Retype, exactly as they appear below, the lines between the line holding "詞目音讀 (476, 324)" and the line holding "Sign up (150, 2220)", both ends included.
------ Dataset excerpts ------
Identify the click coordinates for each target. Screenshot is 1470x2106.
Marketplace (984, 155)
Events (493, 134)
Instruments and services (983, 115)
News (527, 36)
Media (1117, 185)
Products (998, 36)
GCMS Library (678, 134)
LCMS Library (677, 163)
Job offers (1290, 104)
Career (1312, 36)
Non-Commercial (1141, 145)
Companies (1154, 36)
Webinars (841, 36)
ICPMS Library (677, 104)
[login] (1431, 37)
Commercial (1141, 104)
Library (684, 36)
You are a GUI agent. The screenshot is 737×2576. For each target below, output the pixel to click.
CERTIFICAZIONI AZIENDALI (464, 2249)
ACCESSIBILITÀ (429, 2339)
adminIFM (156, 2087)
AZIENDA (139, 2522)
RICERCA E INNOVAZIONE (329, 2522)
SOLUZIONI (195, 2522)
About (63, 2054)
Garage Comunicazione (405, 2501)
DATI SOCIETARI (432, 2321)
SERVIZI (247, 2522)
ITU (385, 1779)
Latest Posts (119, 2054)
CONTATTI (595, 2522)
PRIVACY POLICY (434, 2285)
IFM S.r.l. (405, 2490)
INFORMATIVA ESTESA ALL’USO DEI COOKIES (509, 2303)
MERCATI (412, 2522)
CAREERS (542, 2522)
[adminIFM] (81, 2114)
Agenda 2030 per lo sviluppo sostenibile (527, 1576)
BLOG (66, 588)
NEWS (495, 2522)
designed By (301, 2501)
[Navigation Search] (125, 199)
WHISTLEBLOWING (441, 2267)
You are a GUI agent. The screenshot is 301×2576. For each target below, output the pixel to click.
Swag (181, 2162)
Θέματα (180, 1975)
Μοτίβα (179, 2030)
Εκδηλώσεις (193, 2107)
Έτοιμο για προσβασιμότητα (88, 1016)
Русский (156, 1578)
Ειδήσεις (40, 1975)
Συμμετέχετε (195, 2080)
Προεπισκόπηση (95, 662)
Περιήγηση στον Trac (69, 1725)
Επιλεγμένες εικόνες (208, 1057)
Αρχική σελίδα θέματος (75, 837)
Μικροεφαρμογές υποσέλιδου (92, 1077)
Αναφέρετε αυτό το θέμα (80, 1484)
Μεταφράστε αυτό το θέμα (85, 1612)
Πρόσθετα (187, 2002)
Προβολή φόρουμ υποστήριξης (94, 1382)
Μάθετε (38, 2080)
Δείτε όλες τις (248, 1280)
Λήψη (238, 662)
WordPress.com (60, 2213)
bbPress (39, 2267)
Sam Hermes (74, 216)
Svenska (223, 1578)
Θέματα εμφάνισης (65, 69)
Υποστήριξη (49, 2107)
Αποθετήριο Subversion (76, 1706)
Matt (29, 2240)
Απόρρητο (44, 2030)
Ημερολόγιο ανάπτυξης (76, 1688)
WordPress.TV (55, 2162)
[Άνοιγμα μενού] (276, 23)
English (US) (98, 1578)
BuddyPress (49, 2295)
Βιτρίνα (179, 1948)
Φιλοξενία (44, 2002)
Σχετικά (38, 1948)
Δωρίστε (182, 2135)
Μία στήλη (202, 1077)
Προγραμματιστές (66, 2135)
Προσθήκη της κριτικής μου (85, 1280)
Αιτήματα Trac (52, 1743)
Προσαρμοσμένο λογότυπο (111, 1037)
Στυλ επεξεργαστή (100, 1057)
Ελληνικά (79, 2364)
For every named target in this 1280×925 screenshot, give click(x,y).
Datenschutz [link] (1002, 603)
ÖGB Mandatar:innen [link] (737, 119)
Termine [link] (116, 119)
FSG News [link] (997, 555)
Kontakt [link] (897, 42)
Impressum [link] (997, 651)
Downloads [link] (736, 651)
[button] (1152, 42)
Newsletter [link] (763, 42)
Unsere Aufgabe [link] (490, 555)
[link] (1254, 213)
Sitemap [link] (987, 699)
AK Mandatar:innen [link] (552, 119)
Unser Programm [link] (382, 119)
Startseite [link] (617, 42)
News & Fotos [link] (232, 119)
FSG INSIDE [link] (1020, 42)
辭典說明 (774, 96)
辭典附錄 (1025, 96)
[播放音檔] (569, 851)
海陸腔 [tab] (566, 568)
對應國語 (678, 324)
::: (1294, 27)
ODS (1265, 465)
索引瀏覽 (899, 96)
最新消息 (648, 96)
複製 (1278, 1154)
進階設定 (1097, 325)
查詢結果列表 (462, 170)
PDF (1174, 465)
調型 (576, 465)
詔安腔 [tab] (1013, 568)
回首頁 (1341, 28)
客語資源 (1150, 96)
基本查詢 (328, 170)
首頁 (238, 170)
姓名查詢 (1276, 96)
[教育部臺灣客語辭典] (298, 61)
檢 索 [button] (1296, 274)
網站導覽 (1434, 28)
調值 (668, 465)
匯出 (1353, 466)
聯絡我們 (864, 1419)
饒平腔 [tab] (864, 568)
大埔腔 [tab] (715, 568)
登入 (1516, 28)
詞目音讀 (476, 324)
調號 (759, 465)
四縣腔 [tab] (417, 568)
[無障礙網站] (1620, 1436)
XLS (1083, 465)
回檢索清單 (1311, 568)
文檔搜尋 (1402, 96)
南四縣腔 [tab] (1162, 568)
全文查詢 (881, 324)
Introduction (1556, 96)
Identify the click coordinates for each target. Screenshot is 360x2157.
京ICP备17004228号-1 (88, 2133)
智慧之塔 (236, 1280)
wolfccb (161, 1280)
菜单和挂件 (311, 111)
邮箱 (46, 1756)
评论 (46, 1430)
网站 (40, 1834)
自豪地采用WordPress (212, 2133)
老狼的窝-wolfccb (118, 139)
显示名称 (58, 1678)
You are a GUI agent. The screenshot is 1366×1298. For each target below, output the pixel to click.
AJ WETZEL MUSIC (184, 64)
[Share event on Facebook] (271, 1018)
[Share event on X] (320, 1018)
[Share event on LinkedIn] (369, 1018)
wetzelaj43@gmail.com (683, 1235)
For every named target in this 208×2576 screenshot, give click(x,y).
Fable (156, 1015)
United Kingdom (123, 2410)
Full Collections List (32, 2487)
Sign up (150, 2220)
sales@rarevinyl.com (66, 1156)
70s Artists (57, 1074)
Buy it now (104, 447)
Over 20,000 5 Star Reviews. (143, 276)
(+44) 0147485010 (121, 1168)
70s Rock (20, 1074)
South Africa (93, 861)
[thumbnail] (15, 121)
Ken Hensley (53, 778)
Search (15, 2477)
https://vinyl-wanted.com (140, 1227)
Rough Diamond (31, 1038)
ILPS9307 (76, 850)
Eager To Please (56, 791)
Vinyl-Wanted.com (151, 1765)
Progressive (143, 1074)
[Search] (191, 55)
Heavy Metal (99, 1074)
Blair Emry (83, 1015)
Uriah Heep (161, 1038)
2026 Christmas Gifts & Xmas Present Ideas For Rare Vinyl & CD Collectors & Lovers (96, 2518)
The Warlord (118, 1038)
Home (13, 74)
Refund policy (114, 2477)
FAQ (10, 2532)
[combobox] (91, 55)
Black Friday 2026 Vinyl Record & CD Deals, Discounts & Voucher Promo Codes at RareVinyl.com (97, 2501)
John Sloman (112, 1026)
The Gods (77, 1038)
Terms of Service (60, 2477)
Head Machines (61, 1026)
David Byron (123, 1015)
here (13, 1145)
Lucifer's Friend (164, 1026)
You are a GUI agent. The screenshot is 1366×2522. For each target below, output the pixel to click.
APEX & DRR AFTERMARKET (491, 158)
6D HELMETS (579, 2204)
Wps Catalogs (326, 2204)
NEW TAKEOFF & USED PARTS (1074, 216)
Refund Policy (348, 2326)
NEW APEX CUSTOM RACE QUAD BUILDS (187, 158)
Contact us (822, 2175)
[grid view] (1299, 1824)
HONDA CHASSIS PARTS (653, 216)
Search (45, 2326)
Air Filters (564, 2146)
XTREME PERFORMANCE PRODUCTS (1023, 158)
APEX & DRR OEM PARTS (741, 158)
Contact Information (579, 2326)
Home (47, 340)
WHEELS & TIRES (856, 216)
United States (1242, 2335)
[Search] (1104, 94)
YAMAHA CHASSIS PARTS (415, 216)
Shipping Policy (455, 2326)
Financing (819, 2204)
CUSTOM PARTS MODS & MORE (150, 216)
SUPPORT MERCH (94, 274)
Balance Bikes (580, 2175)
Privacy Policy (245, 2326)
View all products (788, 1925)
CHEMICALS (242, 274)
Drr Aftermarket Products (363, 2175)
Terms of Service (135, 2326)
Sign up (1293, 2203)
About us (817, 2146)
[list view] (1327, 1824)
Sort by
------
# Solution below:
詞目音讀 (476, 324)
調號 (759, 465)
四縣腔 [tab] (417, 568)
[無障礙網站] (1620, 1436)
XLS (1083, 465)
回檢索清單 (1311, 568)
文檔搜尋 (1402, 96)
南四縣腔 [tab] (1162, 568)
全文查詢 (881, 324)
Introduction (1556, 96)
Identify the click coordinates for each target. Screenshot is 360x2157.
京ICP备17004228号-1 (88, 2133)
智慧之塔 (236, 1280)
wolfccb (161, 1280)
菜单和挂件 (311, 111)
邮箱 (46, 1756)
评论 (46, 1430)
网站 (40, 1834)
自豪地采用WordPress (212, 2133)
老狼的窝-wolfccb (118, 139)
显示名称 (58, 1678)
You are a GUI agent. The screenshot is 1366×1298. For each target below, output the pixel to click.
AJ WETZEL MUSIC (184, 64)
[Share event on Facebook] (271, 1018)
[Share event on X] (320, 1018)
[Share event on LinkedIn] (369, 1018)
wetzelaj43@gmail.com (683, 1235)
For every named target in this 208×2576 screenshot, give click(x,y).
Fable (156, 1015)
United Kingdom (123, 2410)
Full Collections List (32, 2487)
Sign up (150, 2220)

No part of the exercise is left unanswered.